I have a function called create_object where I allocate memory for a global structure. And I have a function called destroy_object where I check that the pointer is not null, then I free. Just incase I free memory that hasn't been allocated. However, I have tested this by making 2 consecutive calls to destroy_object. However, I get a stack dump on the second call. However, I am sure that it would not free as I have assigned the pointer to NULL. So it should skip the free function.

static struct Config_t {
    char protocol[LINE_SIZE];
    char mode[LINE_SIZE];
} *app_cfg = NULL;

int create_object()
{
    app_cfg = malloc(sizeof *app_cfg);
    memset(app_cfg, 0, sizeof *app_cfg);
}

void destroy_config()
{
    /* Check to see if the memory is ok to free */
    if(app_cfg != NULL) {
        free(app_cfg);
        app_cfg = NULL;
    }
}

Many thanks for any suggestions,

================= EDIT ========== Basicially I have in my main function a call to create_object() and I do some processing and then make a call to destory_object.

int main(void)
{
    create_object();

    /* Do some processing on the structure */

    destroy_object();

    return 0;
}

========================= Final Edit ==== static struct Config_t { char protocol[LINE_SIZE]; char mode[LINE_SIZE]; } app_cfg[1] {{"", ""}};

And now I am not using malloc and free.

I have only one suggestion.

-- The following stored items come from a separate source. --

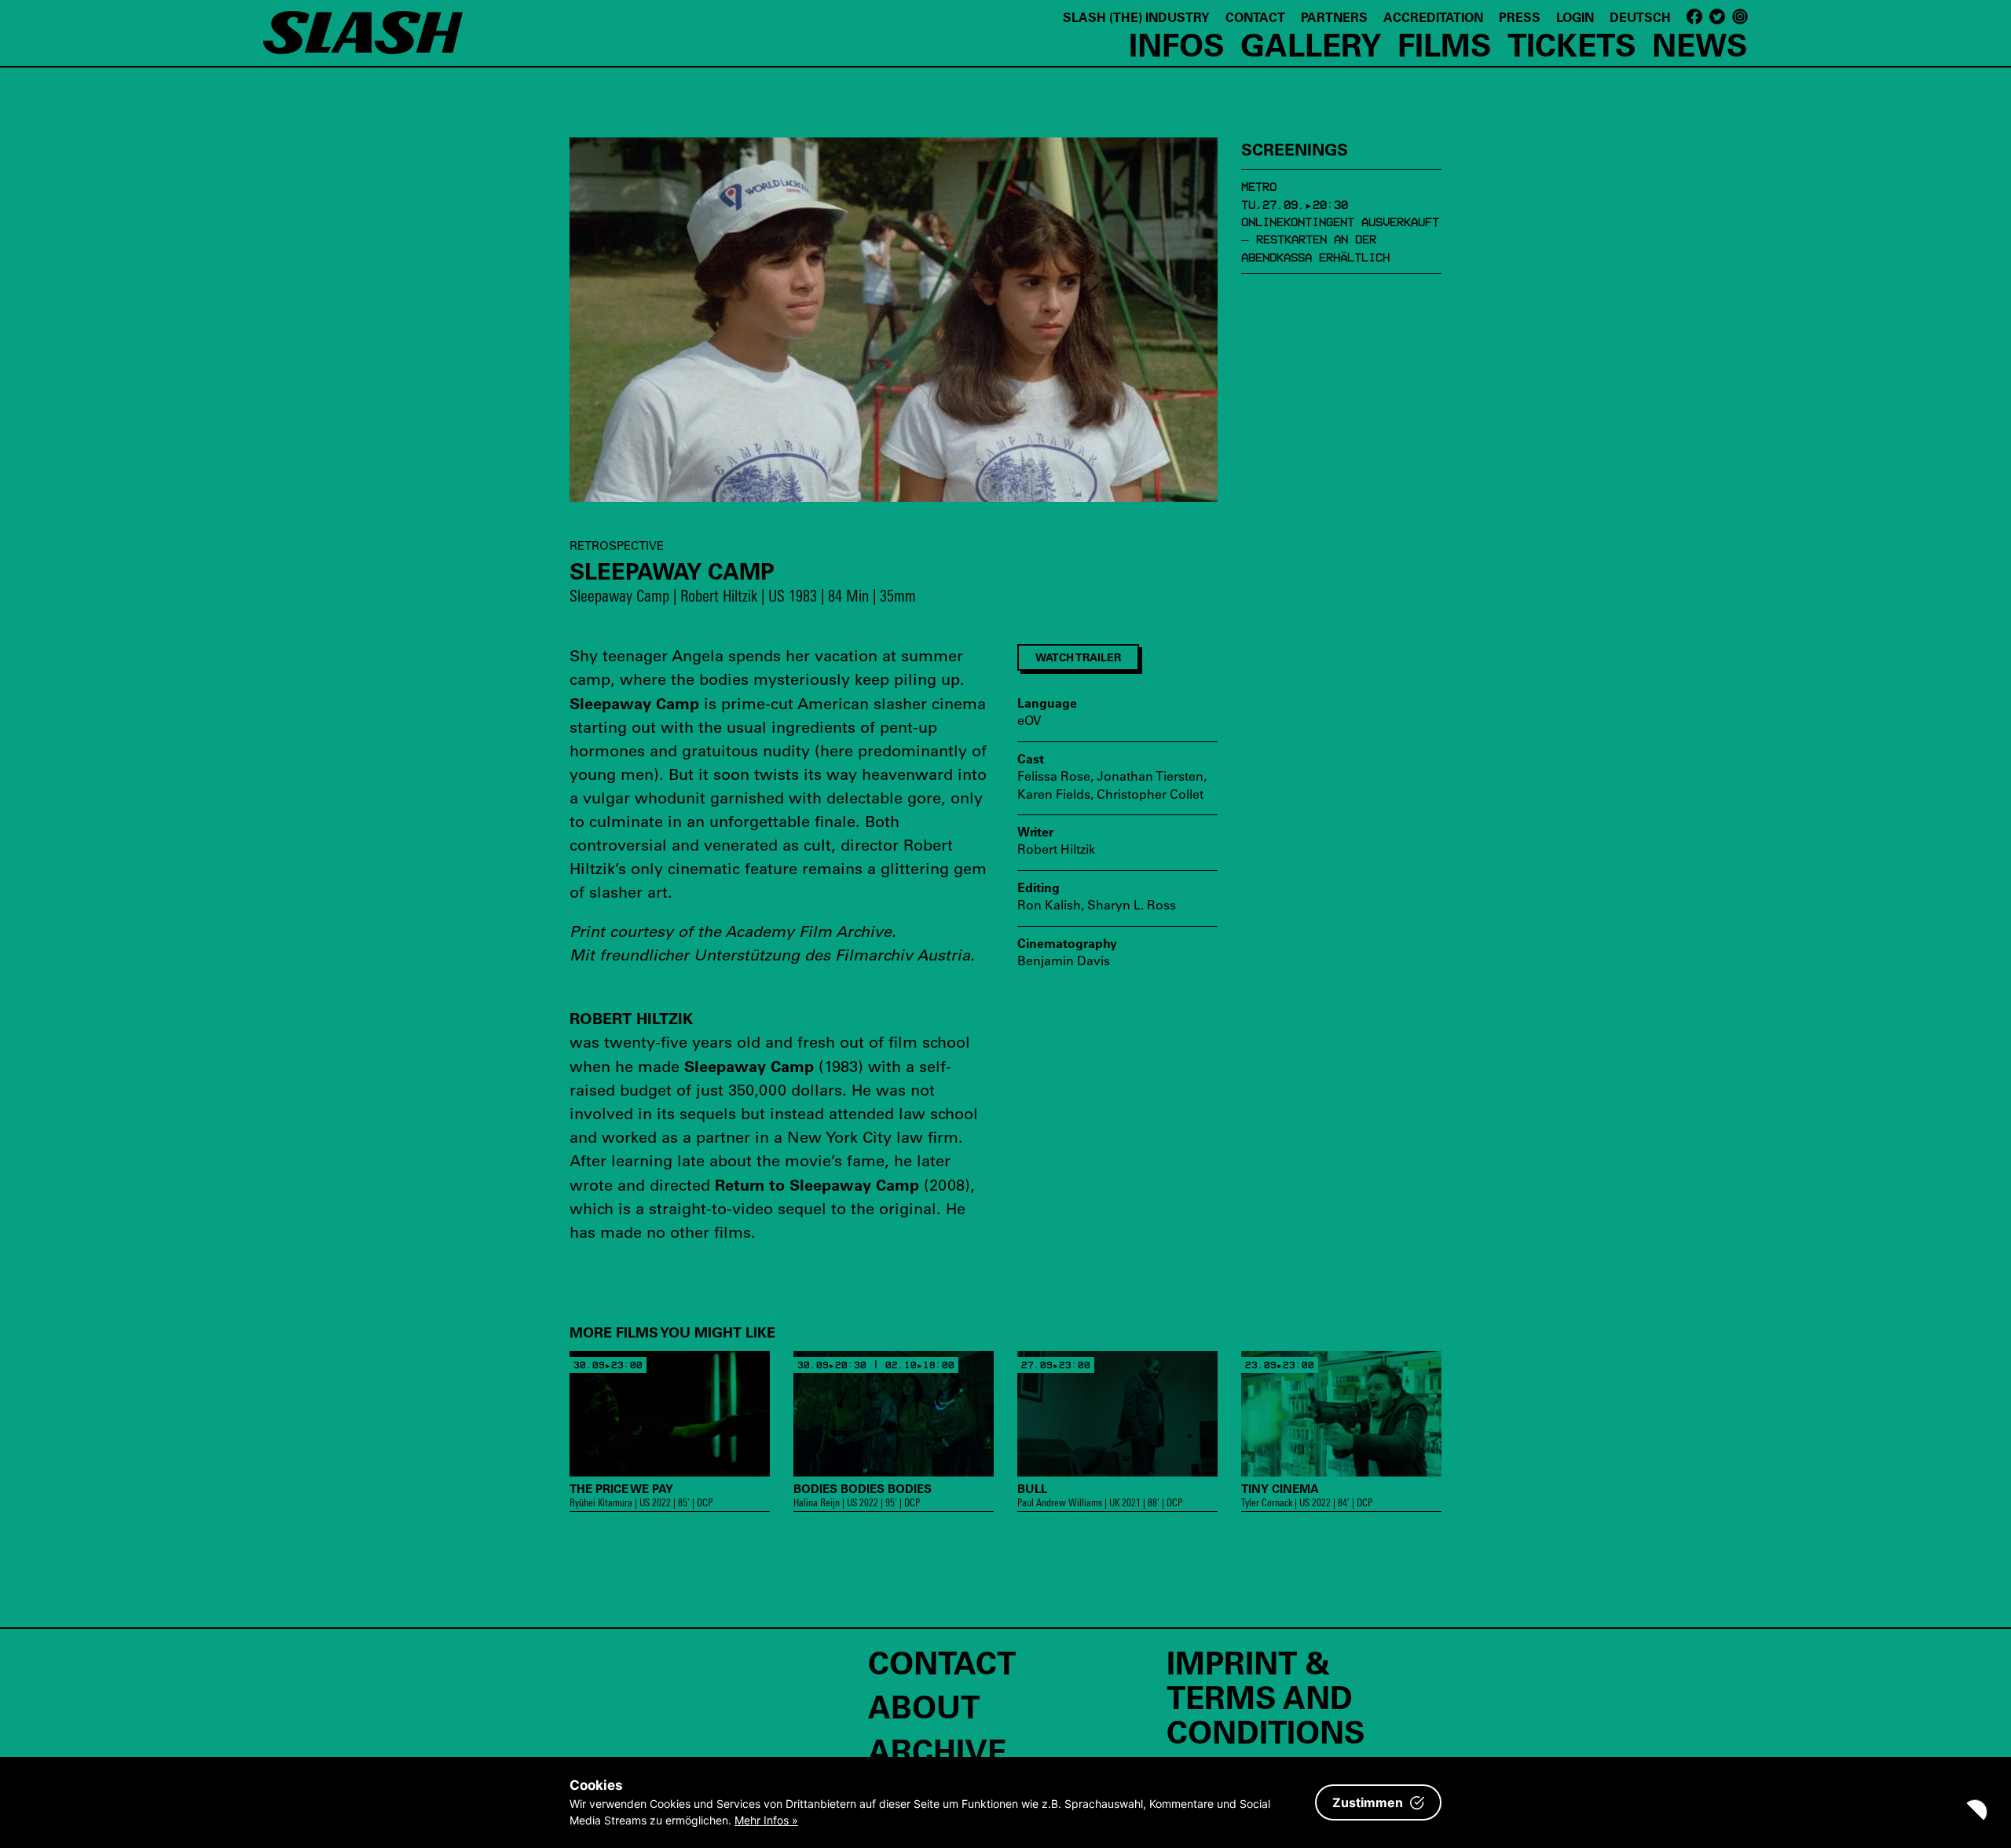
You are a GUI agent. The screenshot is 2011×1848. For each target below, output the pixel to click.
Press (1519, 17)
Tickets (1571, 44)
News (1700, 44)
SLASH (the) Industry (1136, 17)
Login (1575, 17)
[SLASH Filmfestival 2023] (363, 40)
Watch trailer (1078, 657)
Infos (1177, 44)
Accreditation (1433, 17)
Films (1444, 44)
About (924, 1706)
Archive (937, 1750)
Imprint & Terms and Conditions (1266, 1696)
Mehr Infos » (766, 1820)
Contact (1255, 17)
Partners (1334, 17)
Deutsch (1640, 17)
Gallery (1311, 44)
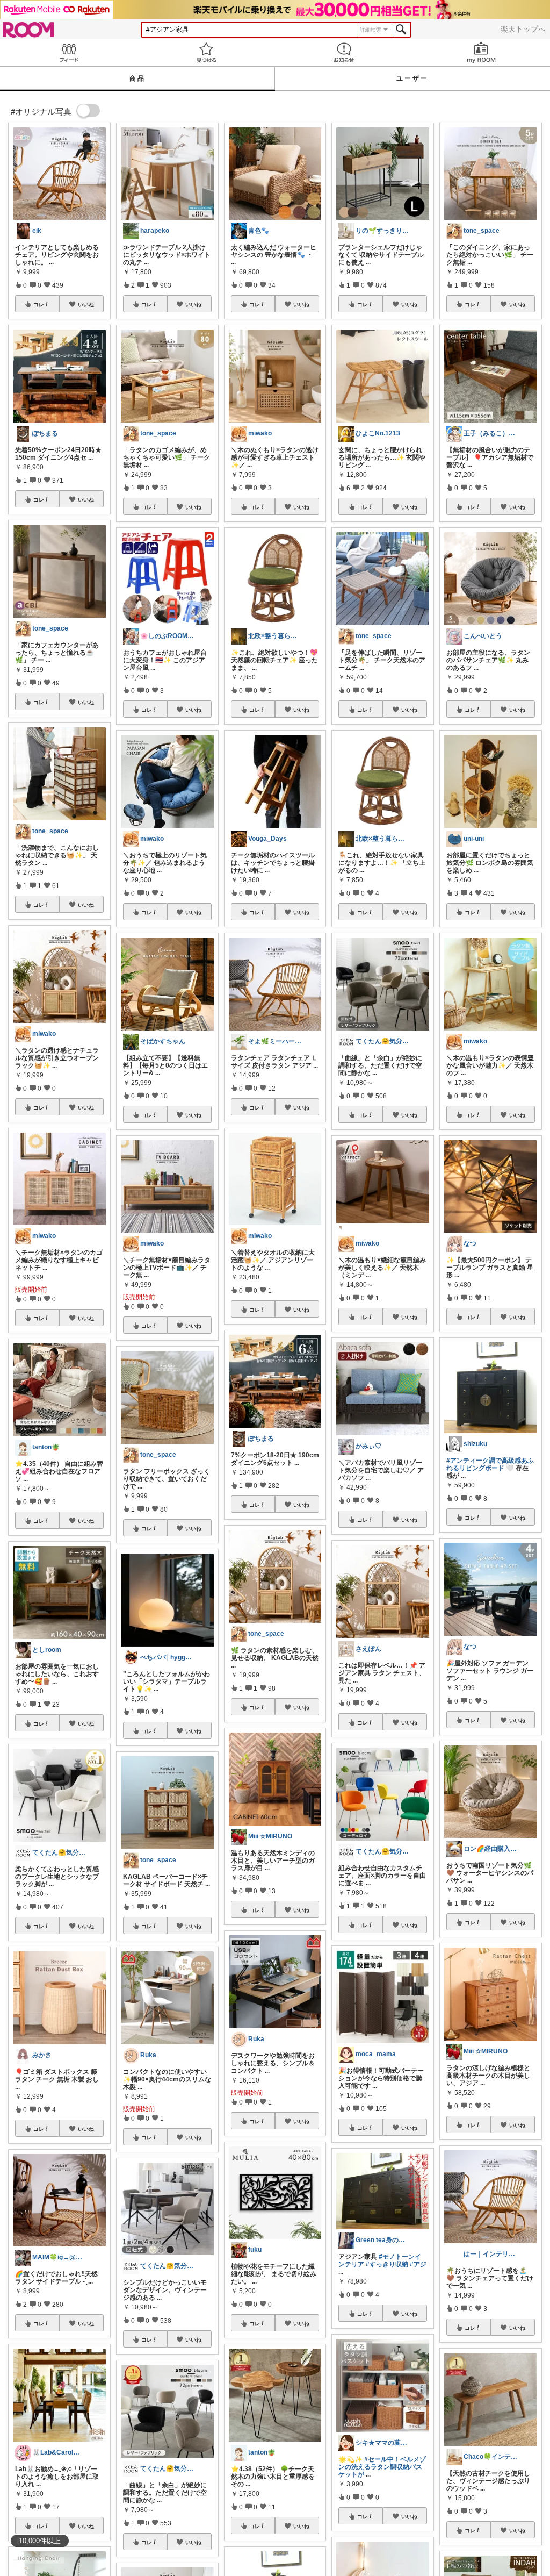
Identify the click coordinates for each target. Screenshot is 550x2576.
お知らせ (343, 52)
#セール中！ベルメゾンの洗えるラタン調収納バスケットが (382, 2467)
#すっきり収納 (387, 2264)
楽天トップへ (523, 29)
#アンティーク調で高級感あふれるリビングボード (490, 1464)
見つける (206, 52)
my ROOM (481, 52)
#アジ (418, 2264)
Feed (69, 52)
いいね (86, 304)
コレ (38, 304)
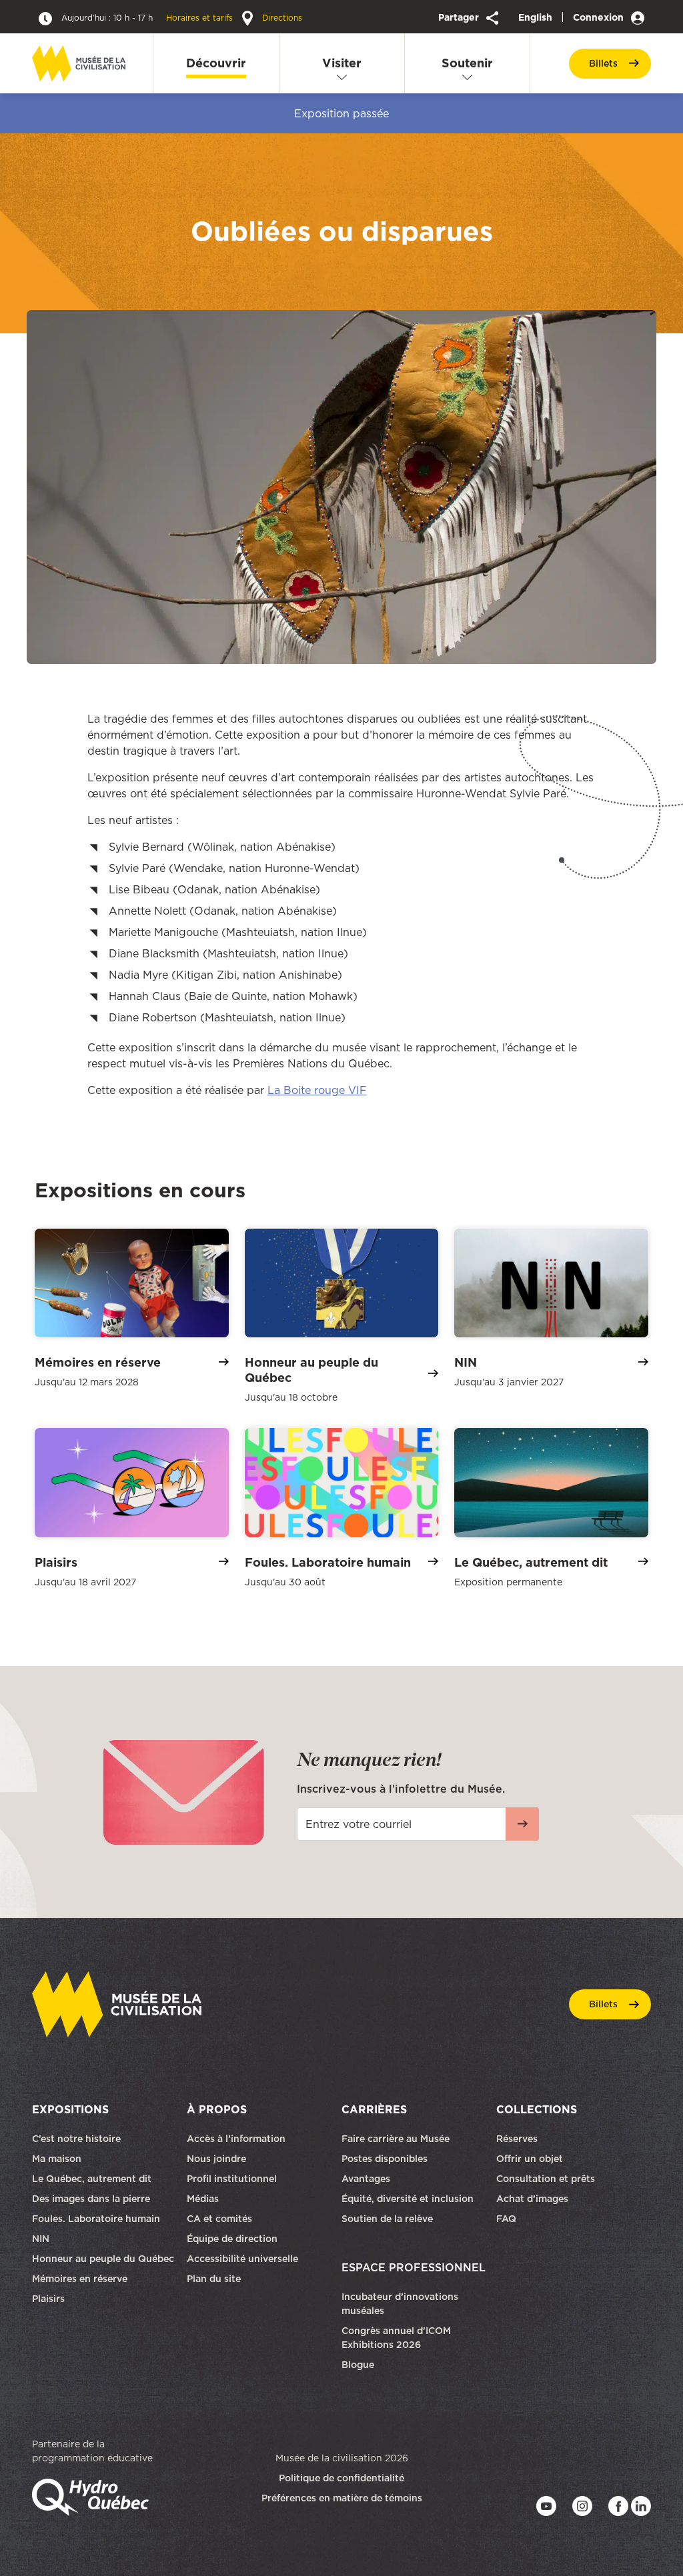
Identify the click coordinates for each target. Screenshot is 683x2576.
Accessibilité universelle (242, 2258)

Don't allocate memory for this, it's a waste of effort.

Since app_cfg is a file-level variable, you can only have one copy at a time anyway, so there's little point in allocating and de-allocating it.

Just create it as a static non-pointer and use it:

static struct Config_t {
    char protocol[LINE_SIZE];
    char mode[LINE_SIZE];
} app_cfg;

You can still provide a create and destroy which memset the structure to zeros but even that may not be required:

void create_object (void) {
    memset(&app_cfg, 0, sizeof(app_cfg));
}

void destroy_config (void) {
    memset(&app_cfg, 0, sizeof(app_cfg));
}

using this code with gcc 3.3.3 under Cygwin works correctly for me when I call it twice. You didn't tell us what you're doing outside of these functions, so look there first, eg maybe you're accidentally assigning a garbage non-NULL value to app_cfg between calls. Also, if you're not using a "big-name" compiler, there's a possibility this is a compiler bug (eg it may be overly optimistic at compile time and assume you'll never pass a NULL to destroy_config). Try putting in something like:

void destroy_config()
{

    /* Check to see if the memory is ok to free */
    if(app_cfg != NULL) {
        printf("not null\n" );
        free(app_cfg);
        app_cfg = NULL;
    }else{
        printf("null\n" );
        }
}

to see if it really "knows" when it's null.